Closed Bug 1636544 Opened 5 years ago Closed 4 years ago

IdenTrust: OCSP Outage

Categories

(CA Program :: CA Certificate Compliance, task)

Tracking

(Not tracked)

RESOLVED FIXED

People

(Reporter: wthayer, Assigned: roots)

Details

(Whiteboard: [ca-compliance] [ocsp-failure])

It has been reported that IdenTrust suffered a multi-day OCSP outage around April 25th, 2020. Please either explain why this report is inaccurate, or provide an incident report in the Mozilla format

Flags: needinfo?(roots)

We acknowledge receipt of this incident and will start investigating.

Flags: needinfo?(roots)

We have made progress investigating what happened here and are in the process of coordinating a formal response by no later than May 22, 2020.

Summary:
On 2020-04-23 15:01 (all times in GMT), IdenTrust experienced a significant increase in requests to the OCSP responder at http://isrg.trustid.ocsp.identrust.com, peaking at 650k requests per second (compared with a typical rate of 10k rps to this responder) and the exact cause of that spike in traffic unknown. This responder is fronted by a CDN, but these requests almost all hit the origin. As a result, the ISRG OCSP responder started serving errors, and the firewall at the primary data center serving this responder became unresponsive. This was confirmed later in logging of the degradation in the logging event.

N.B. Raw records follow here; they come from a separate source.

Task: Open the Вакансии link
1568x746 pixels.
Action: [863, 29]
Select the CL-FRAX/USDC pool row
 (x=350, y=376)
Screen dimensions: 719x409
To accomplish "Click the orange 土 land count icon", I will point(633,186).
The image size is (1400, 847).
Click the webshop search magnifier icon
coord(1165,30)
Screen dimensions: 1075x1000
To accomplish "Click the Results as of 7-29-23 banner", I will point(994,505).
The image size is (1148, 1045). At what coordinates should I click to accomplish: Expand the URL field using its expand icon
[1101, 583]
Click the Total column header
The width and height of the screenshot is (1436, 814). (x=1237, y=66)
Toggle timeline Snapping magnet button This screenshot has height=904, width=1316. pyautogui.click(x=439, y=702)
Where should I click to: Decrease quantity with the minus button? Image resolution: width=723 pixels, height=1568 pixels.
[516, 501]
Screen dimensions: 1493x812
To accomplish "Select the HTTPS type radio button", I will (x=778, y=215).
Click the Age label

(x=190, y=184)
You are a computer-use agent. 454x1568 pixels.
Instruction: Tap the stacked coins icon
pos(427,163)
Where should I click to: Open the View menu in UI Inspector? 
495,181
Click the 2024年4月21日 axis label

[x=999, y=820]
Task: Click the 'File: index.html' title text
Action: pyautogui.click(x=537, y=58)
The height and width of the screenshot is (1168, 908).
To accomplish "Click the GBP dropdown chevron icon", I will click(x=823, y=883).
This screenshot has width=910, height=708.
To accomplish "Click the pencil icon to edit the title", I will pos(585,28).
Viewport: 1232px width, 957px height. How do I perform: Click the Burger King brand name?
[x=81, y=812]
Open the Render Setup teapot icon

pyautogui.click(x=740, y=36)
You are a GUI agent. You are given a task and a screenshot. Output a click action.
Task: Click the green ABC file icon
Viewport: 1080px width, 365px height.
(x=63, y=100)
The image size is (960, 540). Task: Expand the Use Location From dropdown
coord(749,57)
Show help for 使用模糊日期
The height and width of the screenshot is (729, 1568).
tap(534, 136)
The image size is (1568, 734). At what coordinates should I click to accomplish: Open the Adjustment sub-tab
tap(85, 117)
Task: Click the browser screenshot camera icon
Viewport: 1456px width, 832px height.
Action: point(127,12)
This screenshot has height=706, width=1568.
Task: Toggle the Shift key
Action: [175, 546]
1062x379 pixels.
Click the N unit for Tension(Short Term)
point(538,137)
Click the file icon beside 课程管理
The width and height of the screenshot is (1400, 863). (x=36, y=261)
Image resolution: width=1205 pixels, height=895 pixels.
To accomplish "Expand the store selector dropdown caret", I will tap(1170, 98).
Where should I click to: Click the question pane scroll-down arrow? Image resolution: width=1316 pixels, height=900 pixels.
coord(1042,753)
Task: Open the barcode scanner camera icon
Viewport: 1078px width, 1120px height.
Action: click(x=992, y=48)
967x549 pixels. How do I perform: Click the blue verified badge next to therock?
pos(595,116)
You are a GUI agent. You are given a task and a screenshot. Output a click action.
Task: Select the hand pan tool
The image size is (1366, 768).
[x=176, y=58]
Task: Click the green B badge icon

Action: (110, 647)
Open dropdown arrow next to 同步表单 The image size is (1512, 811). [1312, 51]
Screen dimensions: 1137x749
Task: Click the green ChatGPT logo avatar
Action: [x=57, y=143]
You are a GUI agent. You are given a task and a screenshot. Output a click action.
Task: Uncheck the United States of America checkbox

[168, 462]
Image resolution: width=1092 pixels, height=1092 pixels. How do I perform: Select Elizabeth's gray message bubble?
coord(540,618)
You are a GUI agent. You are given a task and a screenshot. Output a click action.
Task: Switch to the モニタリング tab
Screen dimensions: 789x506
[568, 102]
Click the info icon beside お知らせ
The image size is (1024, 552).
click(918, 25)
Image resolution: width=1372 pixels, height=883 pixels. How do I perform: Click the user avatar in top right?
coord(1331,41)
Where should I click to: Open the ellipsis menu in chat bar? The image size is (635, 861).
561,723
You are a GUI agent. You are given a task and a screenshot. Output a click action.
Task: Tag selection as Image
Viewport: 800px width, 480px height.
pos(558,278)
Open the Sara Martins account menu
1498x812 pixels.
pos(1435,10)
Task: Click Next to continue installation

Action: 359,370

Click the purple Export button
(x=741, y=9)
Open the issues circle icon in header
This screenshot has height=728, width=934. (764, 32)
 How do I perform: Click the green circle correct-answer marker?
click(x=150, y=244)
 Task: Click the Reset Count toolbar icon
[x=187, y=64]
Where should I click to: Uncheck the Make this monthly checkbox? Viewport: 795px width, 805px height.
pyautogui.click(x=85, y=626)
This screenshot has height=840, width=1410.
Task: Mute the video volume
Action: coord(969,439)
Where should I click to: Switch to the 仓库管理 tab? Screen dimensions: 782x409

When monitoring alerted IdenTrust of potential system impact at 05:23 on 2020-04-24, IdenTrust began troubleshooting to try to identify a cause and if there was impact and the issue appeared to have cleared as traffic returned to normal levels.

Later on 2020-04-24 the issue reoccurred and system engineers again were troubleshooting the cause of the increase in traffic. IdenTrust eventually performed a hard boot on the firewall at the primary data center which required IdenTrust staff to travel to the site. After the firewall was restarted, the request rate dropped back to normal levels and the OCSP responder stopped serving errors.
The outage was lengthened by the hard boot that required air travel to the datacenter; during this time, users of this OCSP responder were receiving errors.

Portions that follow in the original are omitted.